Stated problem:
Convert the items from the line with "Image resolution: width=800" up to and including the line with "tap(595, 31)" into a numbered list, one line per number, leaving out blank lines.

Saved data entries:
--

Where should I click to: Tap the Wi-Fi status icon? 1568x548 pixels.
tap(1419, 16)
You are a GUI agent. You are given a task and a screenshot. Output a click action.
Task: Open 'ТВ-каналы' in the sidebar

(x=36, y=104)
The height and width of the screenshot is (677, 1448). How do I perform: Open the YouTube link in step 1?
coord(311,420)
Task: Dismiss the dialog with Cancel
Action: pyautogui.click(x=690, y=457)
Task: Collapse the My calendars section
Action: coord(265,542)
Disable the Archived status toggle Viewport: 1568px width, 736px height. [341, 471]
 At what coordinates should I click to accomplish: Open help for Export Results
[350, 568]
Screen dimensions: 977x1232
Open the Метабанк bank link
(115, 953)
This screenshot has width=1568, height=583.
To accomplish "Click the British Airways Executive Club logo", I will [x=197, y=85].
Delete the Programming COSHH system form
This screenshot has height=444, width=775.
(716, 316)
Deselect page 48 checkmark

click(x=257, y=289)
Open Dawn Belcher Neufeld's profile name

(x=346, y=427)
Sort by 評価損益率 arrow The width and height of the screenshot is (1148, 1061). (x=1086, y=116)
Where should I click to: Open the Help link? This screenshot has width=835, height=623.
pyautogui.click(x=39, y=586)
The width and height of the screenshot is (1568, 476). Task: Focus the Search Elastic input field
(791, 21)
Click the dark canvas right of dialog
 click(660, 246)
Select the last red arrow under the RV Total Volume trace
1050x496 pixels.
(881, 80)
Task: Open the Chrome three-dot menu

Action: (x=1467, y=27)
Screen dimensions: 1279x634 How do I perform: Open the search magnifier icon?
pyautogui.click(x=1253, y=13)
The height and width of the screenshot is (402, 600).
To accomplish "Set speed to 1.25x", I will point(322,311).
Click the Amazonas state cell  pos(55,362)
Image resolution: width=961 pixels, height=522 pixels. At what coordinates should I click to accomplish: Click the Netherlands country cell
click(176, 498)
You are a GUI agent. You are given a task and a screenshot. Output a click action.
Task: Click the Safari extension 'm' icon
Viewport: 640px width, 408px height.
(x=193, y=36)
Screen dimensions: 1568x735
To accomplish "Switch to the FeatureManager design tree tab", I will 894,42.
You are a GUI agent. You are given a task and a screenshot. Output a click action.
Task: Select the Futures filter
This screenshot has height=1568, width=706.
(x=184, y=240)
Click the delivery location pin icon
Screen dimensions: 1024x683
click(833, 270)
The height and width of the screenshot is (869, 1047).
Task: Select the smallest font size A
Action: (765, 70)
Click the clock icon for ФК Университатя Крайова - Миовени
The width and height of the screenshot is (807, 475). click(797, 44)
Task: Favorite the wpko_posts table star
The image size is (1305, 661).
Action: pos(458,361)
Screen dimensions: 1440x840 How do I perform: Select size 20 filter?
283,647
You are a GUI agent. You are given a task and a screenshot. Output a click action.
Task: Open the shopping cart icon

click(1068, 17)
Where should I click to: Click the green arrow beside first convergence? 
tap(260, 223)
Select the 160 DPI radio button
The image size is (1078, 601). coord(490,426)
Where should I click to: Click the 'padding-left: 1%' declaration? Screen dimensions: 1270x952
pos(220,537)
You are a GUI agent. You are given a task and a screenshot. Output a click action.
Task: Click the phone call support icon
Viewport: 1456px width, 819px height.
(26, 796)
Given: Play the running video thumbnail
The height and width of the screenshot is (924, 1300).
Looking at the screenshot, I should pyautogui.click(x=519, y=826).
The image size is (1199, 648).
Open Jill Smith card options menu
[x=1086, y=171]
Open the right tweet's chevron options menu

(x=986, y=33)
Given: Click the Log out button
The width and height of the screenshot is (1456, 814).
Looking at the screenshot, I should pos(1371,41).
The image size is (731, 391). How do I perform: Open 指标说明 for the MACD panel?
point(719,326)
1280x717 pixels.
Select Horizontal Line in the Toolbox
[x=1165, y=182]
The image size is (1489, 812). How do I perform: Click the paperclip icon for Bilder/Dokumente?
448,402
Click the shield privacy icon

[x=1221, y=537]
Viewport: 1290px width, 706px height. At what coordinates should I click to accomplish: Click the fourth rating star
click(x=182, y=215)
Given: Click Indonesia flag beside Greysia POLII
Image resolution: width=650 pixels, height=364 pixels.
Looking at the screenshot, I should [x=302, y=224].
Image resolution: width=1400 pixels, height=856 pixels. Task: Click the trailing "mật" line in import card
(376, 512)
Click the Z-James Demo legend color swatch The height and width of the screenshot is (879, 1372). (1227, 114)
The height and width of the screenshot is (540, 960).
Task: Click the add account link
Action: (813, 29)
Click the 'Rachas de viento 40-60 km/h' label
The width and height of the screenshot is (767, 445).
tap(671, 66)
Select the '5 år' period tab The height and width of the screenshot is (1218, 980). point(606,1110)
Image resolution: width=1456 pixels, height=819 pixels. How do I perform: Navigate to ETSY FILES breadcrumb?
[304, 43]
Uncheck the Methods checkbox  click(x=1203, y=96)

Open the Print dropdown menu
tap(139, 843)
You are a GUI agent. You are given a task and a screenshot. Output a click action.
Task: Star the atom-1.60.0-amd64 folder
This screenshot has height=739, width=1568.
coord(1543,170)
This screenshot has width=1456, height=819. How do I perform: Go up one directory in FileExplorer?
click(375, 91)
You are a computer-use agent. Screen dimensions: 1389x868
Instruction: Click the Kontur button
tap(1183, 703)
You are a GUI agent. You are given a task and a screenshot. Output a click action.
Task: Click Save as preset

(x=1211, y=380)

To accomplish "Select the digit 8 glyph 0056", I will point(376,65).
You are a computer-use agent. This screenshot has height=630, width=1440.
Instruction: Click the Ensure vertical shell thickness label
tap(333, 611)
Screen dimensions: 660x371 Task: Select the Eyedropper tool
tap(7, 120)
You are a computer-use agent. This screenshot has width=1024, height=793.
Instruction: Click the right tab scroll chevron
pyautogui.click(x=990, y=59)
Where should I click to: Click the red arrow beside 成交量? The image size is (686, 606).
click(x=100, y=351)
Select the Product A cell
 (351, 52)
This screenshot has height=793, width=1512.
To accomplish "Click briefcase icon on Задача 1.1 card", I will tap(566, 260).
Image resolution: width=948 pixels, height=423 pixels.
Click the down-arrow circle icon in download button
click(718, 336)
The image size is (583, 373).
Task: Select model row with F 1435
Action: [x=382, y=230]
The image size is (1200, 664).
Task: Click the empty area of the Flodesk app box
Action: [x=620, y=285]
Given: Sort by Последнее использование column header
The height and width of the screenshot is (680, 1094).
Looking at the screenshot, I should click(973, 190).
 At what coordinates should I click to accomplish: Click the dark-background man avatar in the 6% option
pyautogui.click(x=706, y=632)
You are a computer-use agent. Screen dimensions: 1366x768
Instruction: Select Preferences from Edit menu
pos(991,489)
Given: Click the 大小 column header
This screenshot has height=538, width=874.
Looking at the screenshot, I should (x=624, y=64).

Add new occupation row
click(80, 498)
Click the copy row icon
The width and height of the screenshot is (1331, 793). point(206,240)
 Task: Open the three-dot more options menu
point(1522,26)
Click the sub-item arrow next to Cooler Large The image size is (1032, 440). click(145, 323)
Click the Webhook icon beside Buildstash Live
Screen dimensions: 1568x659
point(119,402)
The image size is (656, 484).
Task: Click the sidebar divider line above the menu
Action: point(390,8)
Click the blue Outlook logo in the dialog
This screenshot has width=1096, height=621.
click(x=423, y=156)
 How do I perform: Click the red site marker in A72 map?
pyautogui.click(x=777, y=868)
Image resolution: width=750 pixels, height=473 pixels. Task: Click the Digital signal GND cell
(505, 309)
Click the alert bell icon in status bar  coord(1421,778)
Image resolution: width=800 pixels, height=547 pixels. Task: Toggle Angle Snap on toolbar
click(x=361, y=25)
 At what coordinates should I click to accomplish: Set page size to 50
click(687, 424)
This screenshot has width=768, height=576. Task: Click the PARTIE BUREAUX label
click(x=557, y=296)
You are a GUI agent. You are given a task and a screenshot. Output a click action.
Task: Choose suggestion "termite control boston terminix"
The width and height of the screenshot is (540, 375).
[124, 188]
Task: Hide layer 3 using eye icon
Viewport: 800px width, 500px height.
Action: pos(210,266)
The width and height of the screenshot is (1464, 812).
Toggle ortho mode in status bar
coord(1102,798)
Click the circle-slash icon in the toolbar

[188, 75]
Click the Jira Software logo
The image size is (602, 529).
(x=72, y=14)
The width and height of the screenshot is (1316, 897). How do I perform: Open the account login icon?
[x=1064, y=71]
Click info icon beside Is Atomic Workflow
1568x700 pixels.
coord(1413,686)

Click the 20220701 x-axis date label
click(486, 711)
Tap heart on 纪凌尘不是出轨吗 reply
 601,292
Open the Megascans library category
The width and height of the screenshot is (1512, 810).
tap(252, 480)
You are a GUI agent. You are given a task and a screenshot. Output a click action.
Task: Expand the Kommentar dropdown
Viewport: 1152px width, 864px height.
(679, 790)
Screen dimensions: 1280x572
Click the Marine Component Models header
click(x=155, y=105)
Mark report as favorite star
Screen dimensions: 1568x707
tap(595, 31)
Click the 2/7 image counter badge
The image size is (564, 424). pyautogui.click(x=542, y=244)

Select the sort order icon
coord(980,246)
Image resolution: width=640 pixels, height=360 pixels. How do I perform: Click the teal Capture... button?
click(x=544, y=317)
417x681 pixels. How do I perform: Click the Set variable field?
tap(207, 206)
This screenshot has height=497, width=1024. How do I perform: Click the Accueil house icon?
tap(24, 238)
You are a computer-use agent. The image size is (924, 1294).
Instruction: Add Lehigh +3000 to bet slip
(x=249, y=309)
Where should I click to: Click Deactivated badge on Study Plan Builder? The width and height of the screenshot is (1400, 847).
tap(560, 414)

--

Output for this exercise:
1. Image resolution: width=800 pixels, height=547 pixels. Task: Toggle Angle Snap on toolbar
2. click(x=361, y=25)
3.  At what coordinates should I click to accomplish: Set page size to 50
4. click(687, 424)
5. This screenshot has width=768, height=576. Task: Click the PARTIE BUREAUX label
6. click(x=557, y=296)
7. You are a GUI agent. You are given a task and a screenshot. Output a click action.
8. Task: Choose suggestion "termite control boston terminix"
9. The width and height of the screenshot is (540, 375).
10. [124, 188]
11. Task: Hide layer 3 using eye icon
12. Viewport: 800px width, 500px height.
13. Action: pos(210,266)
14. The width and height of the screenshot is (1464, 812).
15. Toggle ortho mode in status bar
16. coord(1102,798)
17. Click the circle-slash icon in the toolbar
18. [188, 75]
19. Click the Jira Software logo
20. The image size is (602, 529).
21. (x=72, y=14)
22. The width and height of the screenshot is (1316, 897). How do I perform: Open the account login icon?
23. [x=1064, y=71]
24. Click info icon beside Is Atomic Workflow
25. 1568x700 pixels.
26. coord(1413,686)
27. Click the 20220701 x-axis date label
28. click(486, 711)
29. Tap heart on 纪凌尘不是出轨吗 reply
30.  601,292
31. Open the Megascans library category
32. The width and height of the screenshot is (1512, 810).
33. tap(252, 480)
34. You are a GUI agent. You are given a task and a screenshot. Output a click action.
35. Task: Expand the Kommentar dropdown
36. Viewport: 1152px width, 864px height.
37. (679, 790)
38. Screen dimensions: 1280x572
39. Click the Marine Component Models header
40. click(x=155, y=105)
41. Mark report as favorite star
42. Screen dimensions: 1568x707
43. tap(595, 31)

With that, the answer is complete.